Life of Pi doesn't simply tell a story—it's a tale deeper than the ocean. It transforms the essence of theater into a vessel of possibility, carrying audiences on an inner voyage that is unexpectedly profound.
This Tony Award-winning masterpiece breathes vivid life into Yann Martel's beloved novel with a theatricality that defies imagination. Lolita Chakrabarti's adaptation honors the source material while understanding that live performance demands its own language—one spoken here through stunning puppetry that blurs the line between craft and magic. Pi Patel is played by the electric Taha Mandviwala.
Patel is a young man from India who survives a shipwreck and finds himself stranded on a lifeboat with a zebra, a hyena, an orangutan and a tiger. He's spiritual seeker opening being born Hindui and attending religious services at a Catholic church, a mosque and a Hindu temple all in the same day.

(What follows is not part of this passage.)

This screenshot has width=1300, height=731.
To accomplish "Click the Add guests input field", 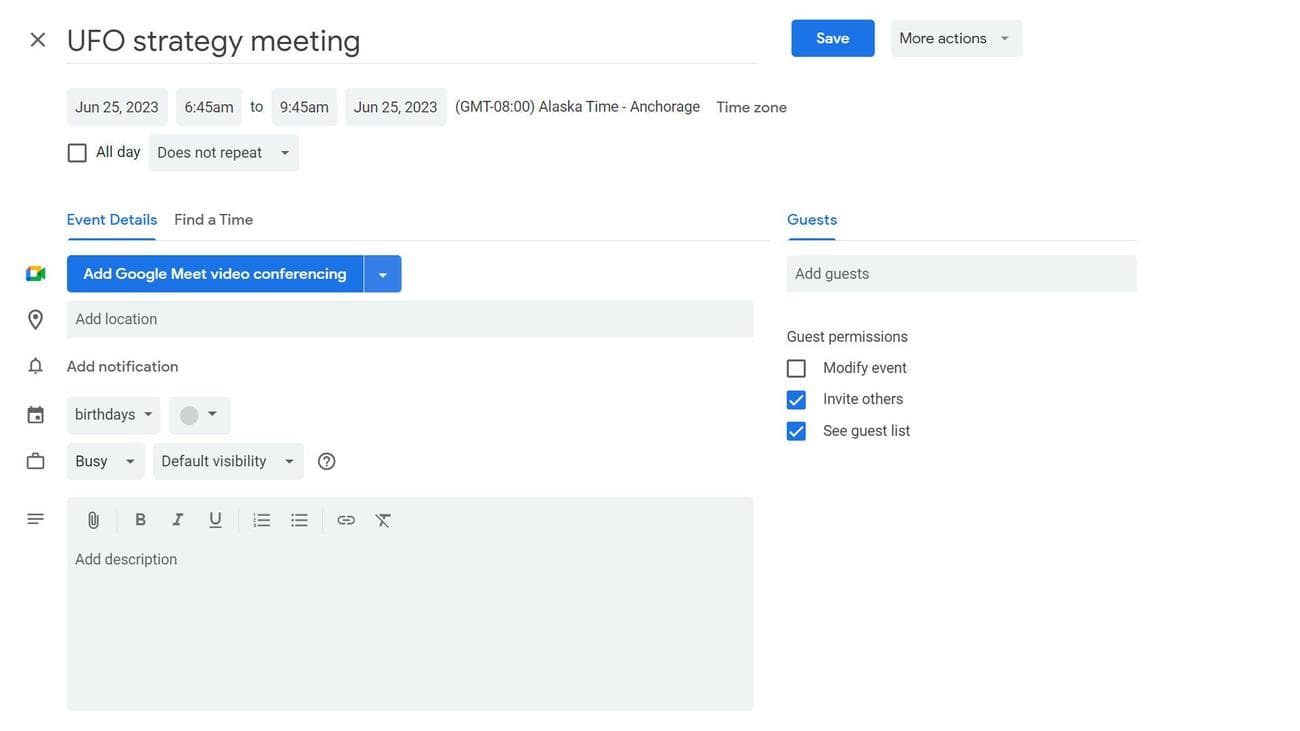I will point(960,274).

The moment Richard Parker, the magnificent Bengal tiger, prowls onto the stage, you forget you're watching puppeteers at work. You're face-to-face with raw survival instinct, with untamed nature itself. It's dangerous. It's primal and it's like nothing you've ever seen on stage before. It takes three puppeteers with extensive dance backgrounds to bring the notorious Richard Parker to life as he prowls across the stage. Aaron Haskell, Anna Vomacka and Austin Wong Harper move as the ferocious tiger's head, heart and hind. It's a feat that involved breathwork, physical limberness and plenty of vocal exercises. "I control the ears and the mouth and I help guide the heart puppeteer in the middle. Artisically, anything the tiger sees or hears first, I react to," Aaron Haskell said. Vomacka operates the puppet in the middle space between Haskell and Harper who maneuvers the hind. Vomacka describes her unique role as a "conduit of communication between the head and the hind."

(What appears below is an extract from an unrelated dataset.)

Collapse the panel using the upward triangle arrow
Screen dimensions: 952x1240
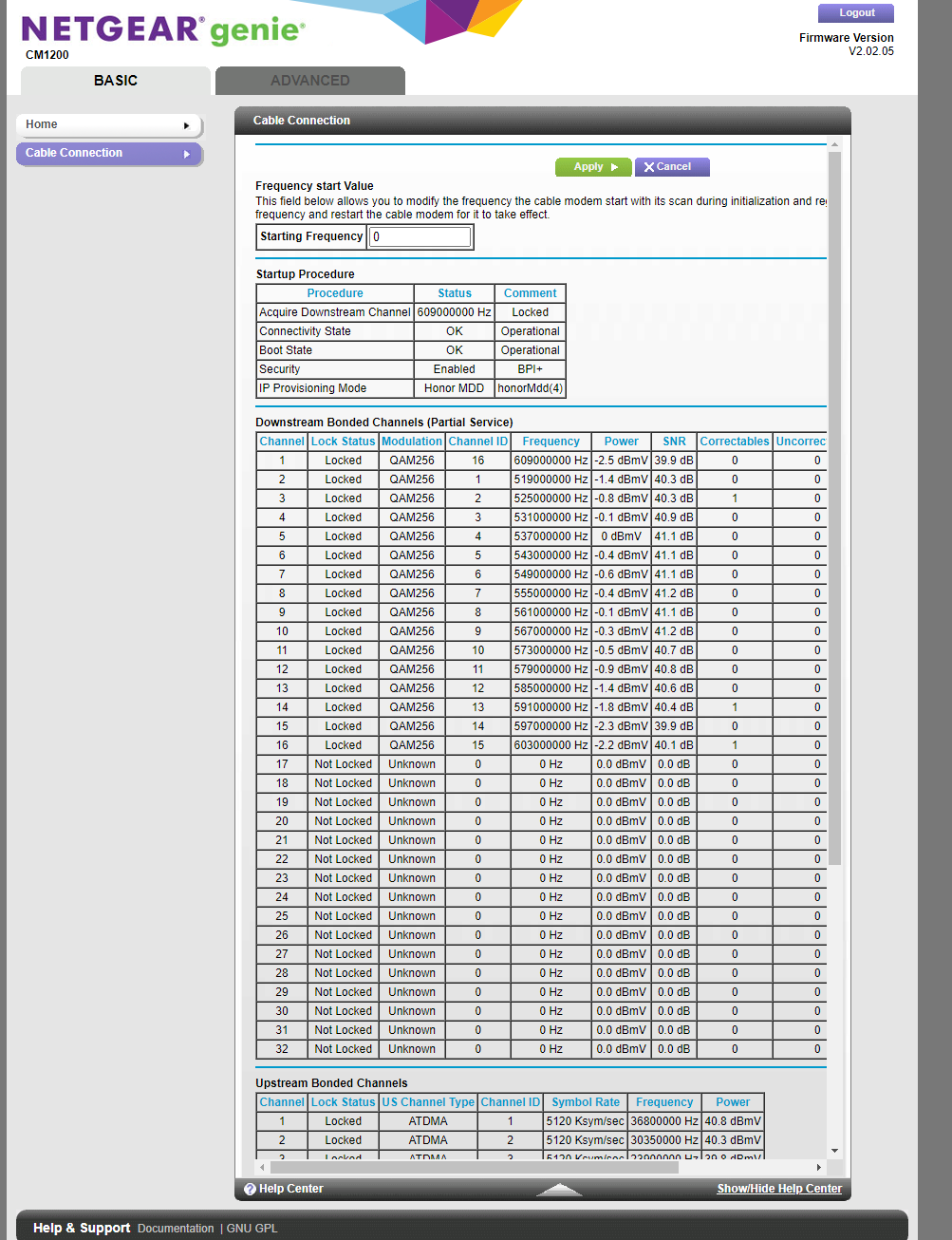[559, 1189]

Harper said adds weight and gravity to the back paws of the tiger and the tail to make the tiger "look and feel heavier than it actually is."

The production's technical artistry is breathtaking. Through ingenious stagecraft and visual poetry, the creative team conjures an entire Pacific Ocean within the theater's walls. Storm sequences crash over you with visceral intensity, while moments of serene stillness capture the vast, haunting solitude of being lost at sea. Each scenic transition feels like a small miracle of imagination.
Yet beneath the spectacular surface lies the beating heart of this story: Pi's unwavering spirit in the face of unimaginable adversity. His journey becomes our journey—a meditation on faith, resilience, and the stories we tell to survive our darkest hours. The performance captures both the terror and triumph of his 227 days adrift, reminding us that hope isn't naive—sometimes it's really all you've got left.
The play unfolds as Pi recounts his journey from a hospital room, presenting his survival tale through both animalistic and humanistic perspectives that challenge what we accept as truth. That's the thing about the truth—you often don't know what to believe so you just end up believing in the more riveting story.
Life of Pi represents everything theater can be when artists dare to dream impossibly big. This is experiential storytelling at its finest—immersive, emotionally overwhelming, and profoundly moving. Running through October 26th, it's an essential theatrical experience that will restore your faith in the transformative power of live performance. Don't let this extraordinary voyage sail away without you.

Sharayu Mahale, who brilliantly portrays Pi's sister Rani, hopes audiences discover their own inner strength in this story. "Life of Pi is a story about hope, resilience strength and just how much the human spirit is capable of. And our rendition of Life of Pi is so spectacular because of the puppetry and the magic that we're able to weave and create on stage. So if you're in Fort Lauderdale, we'd love for you to see it at The Broward Center!"